### Data provided
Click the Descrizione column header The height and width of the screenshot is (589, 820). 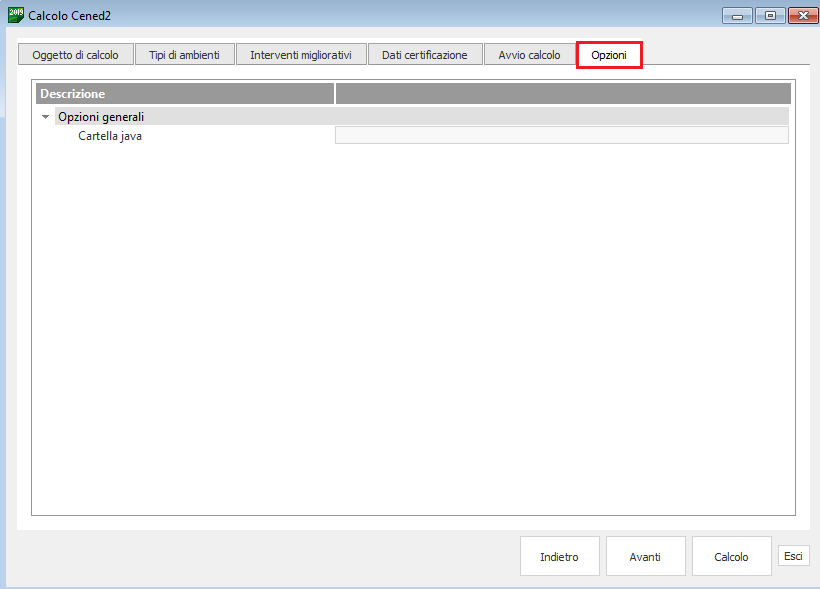tap(185, 94)
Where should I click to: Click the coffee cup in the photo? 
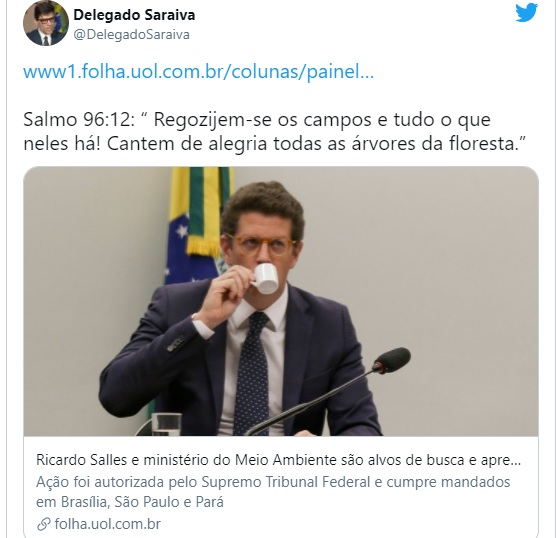point(265,279)
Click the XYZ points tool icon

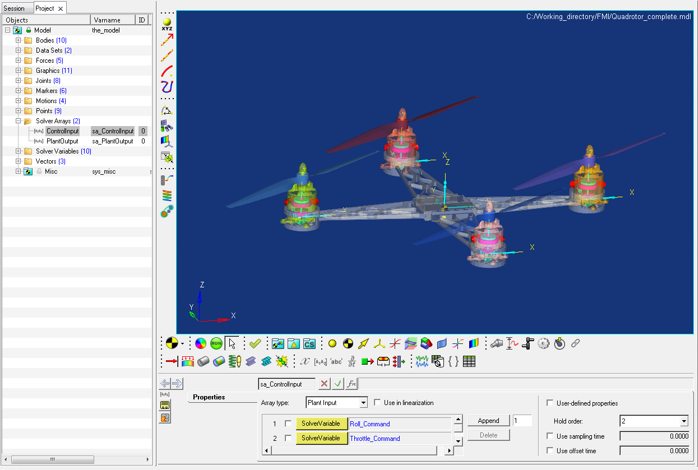coord(167,23)
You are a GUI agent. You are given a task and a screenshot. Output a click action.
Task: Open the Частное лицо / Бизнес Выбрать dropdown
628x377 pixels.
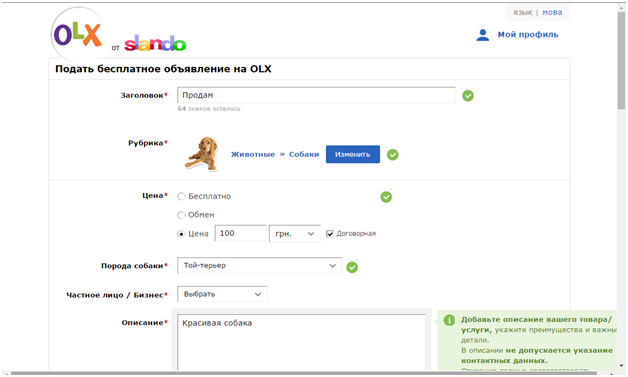(222, 294)
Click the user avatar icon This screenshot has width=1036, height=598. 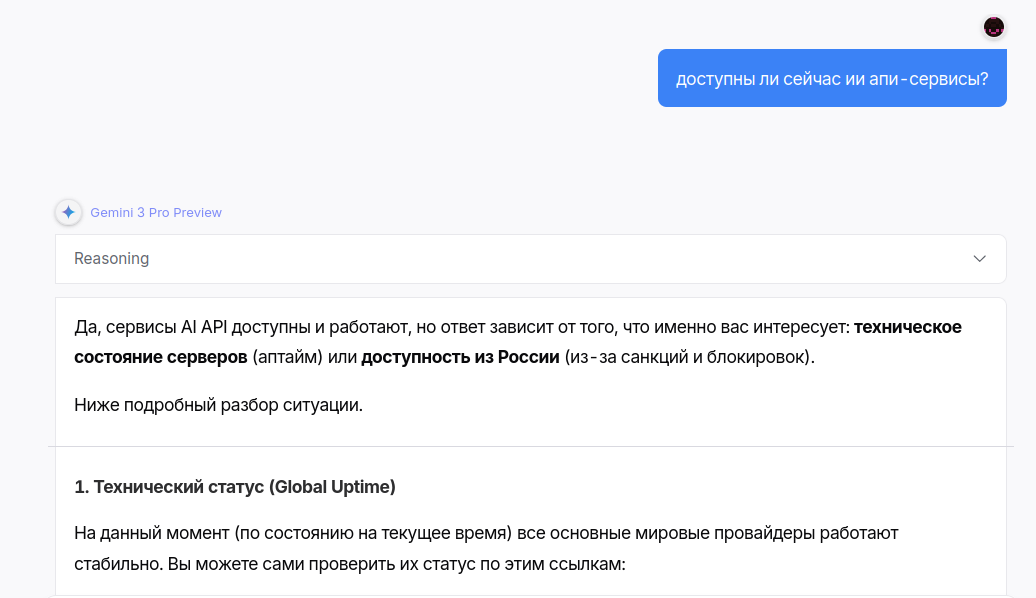(993, 27)
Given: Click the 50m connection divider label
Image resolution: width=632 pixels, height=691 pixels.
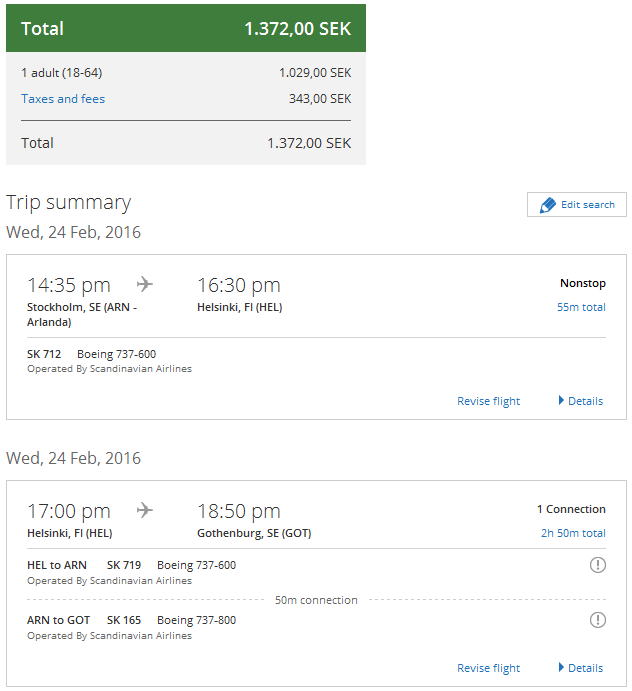Looking at the screenshot, I should click(x=316, y=600).
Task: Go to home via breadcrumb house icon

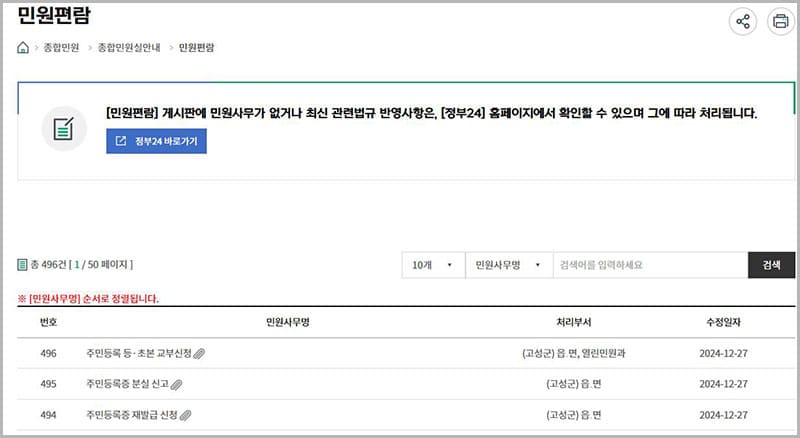Action: (23, 48)
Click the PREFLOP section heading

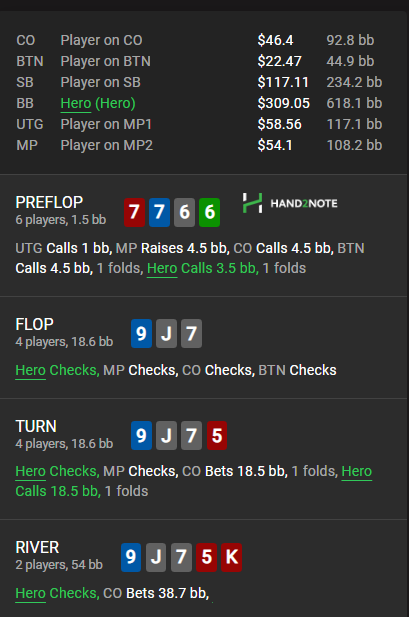49,202
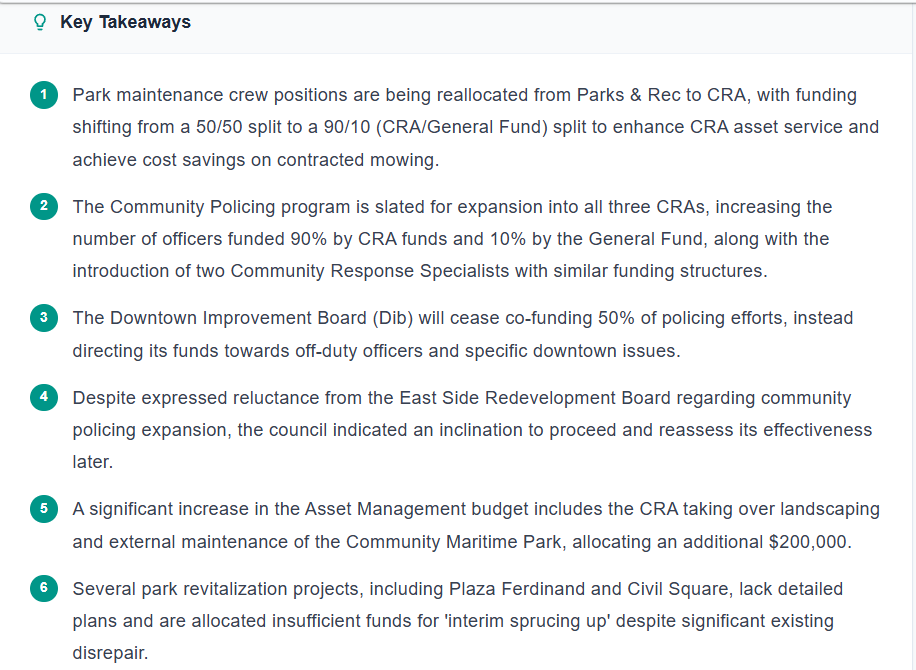
Task: Click 'interim sprucing up' quoted phrase
Action: [x=528, y=621]
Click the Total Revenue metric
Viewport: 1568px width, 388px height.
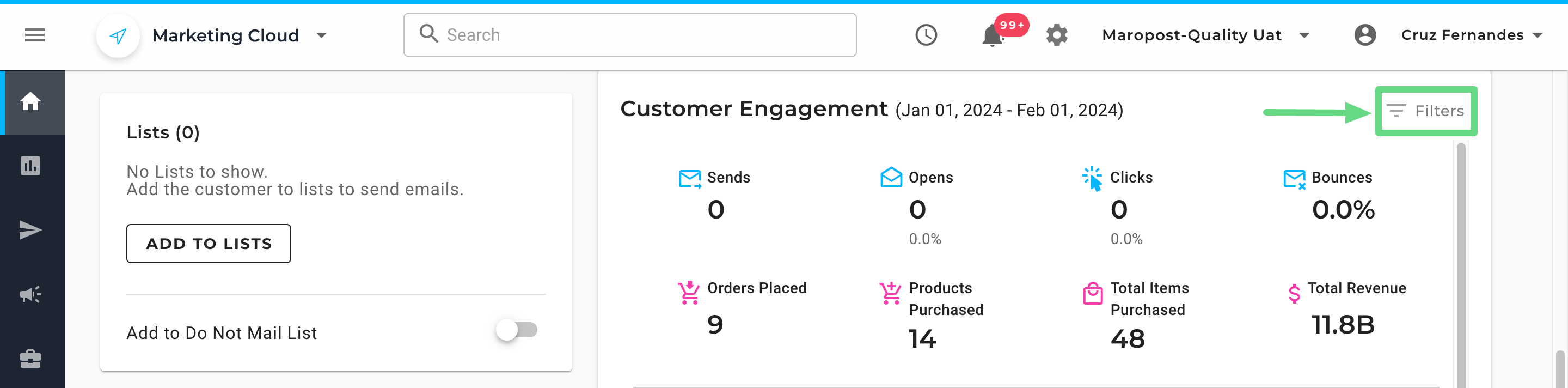[1345, 310]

### Exercise description
With the pictures excluded, the line containing "Task: Go to home via breadcrumb house icon" and every line after it through the end of the data above are to be transcribed exactly, and nothing more.

### Result of this exercise
Task: Go to home via breadcrumb house icon

Action: (23, 48)
Click the PREFLOP section heading

49,202
Task: Click 'interim sprucing up' quoted phrase
Action: [x=528, y=621]
Click the Total Revenue metric
Viewport: 1568px width, 388px height.
[1345, 310]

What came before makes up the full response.